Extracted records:
_____

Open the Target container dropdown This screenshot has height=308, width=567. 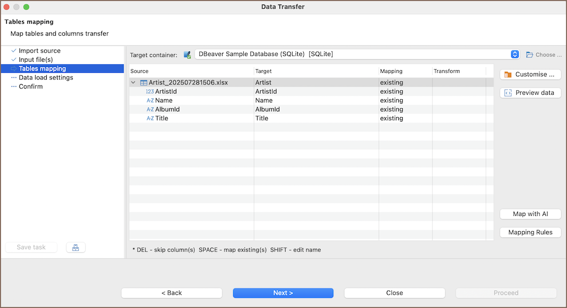pos(514,54)
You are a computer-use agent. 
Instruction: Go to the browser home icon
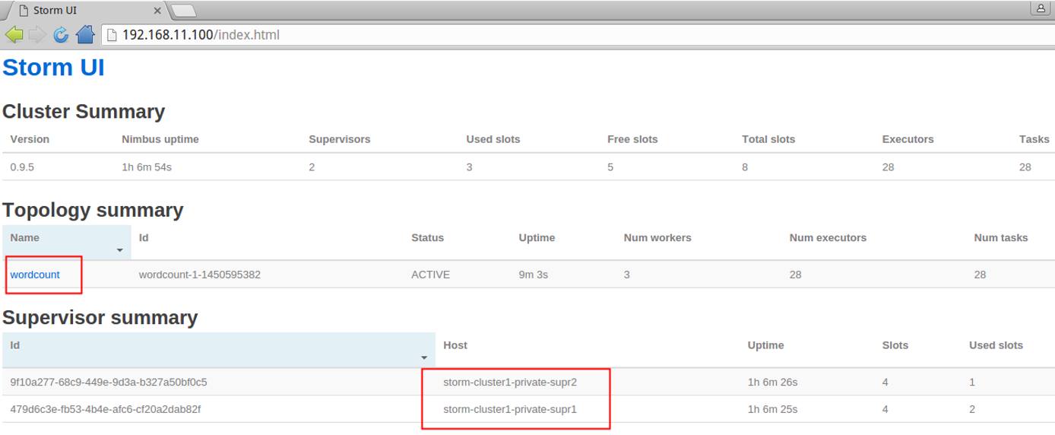(85, 35)
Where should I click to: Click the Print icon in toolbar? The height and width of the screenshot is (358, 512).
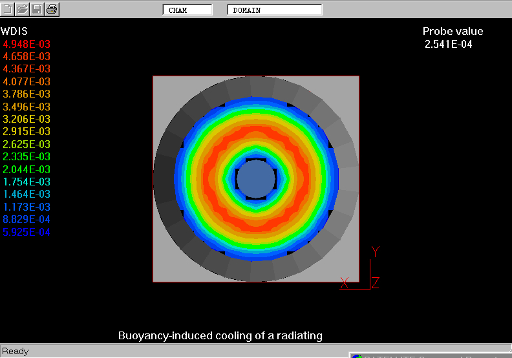pos(52,10)
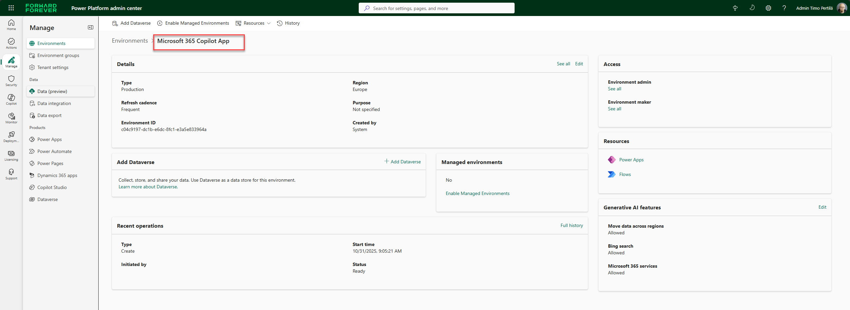Screen dimensions: 850x310
Task: Open the settings gear in header
Action: [x=768, y=8]
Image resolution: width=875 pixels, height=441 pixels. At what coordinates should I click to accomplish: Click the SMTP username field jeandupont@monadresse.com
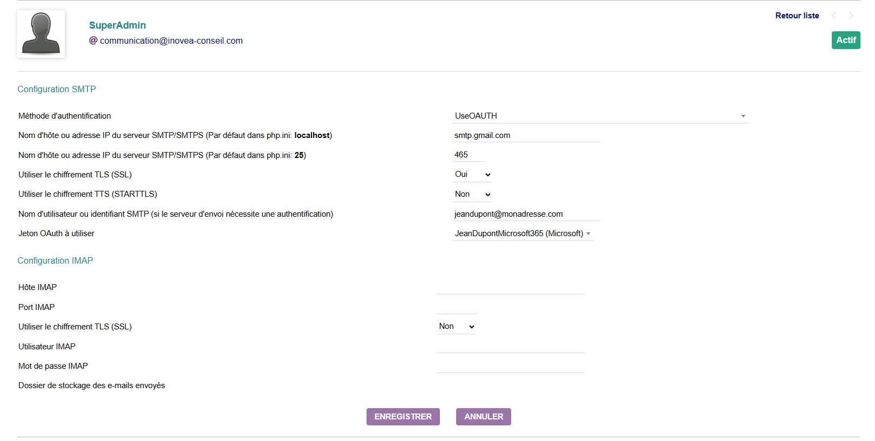pos(526,214)
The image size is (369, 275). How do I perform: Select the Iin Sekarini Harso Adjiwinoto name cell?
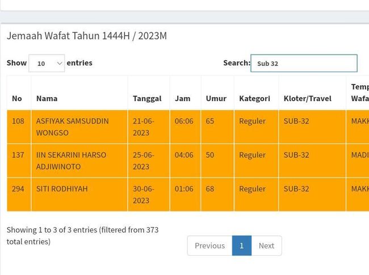[x=71, y=160]
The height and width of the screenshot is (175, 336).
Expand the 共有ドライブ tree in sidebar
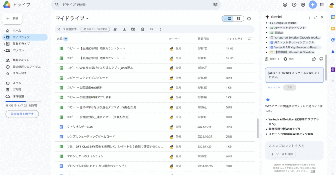coord(4,44)
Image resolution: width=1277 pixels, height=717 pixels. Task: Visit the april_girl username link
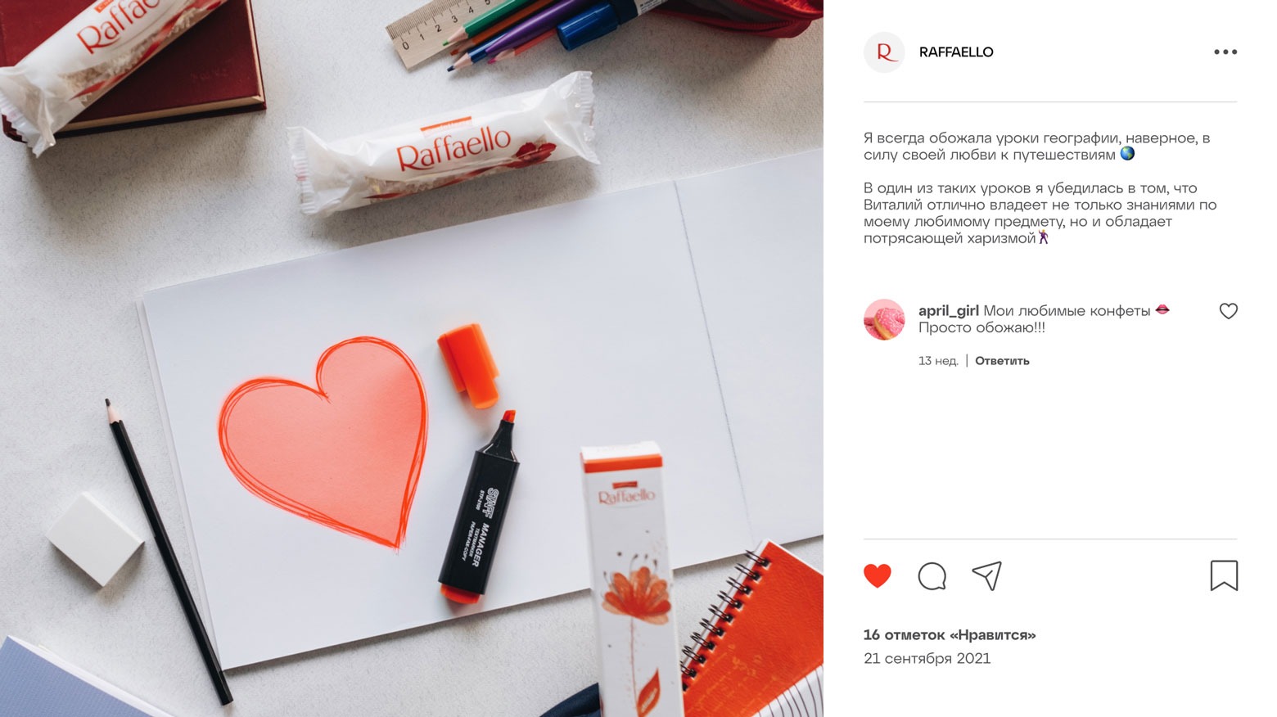[948, 311]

_____

◆ Your objective
Reproduce word for word the lines from the line with "Instruction: Go to the browser home icon" to the end of the entries above, both included, but leave the pictures out.

◆ Answer space
Instruction: Go to the browser home icon
(85, 35)
Where should I click to: Click the Print icon in toolbar? The height and width of the screenshot is (358, 512).
pos(52,10)
Screen dimensions: 850x310
Task: Open the settings gear in header
Action: [x=768, y=8]
Image resolution: width=875 pixels, height=441 pixels. At what coordinates should I click to accomplish: Click the SMTP username field jeandupont@monadresse.com
pos(526,214)
The image size is (369, 275). How do I perform: Select the Iin Sekarini Harso Adjiwinoto name cell?
[x=71, y=160]
The height and width of the screenshot is (175, 336).
Expand the 共有ドライブ tree in sidebar
coord(4,44)
Image resolution: width=1277 pixels, height=717 pixels. Task: Visit the april_girl username link
[948, 311]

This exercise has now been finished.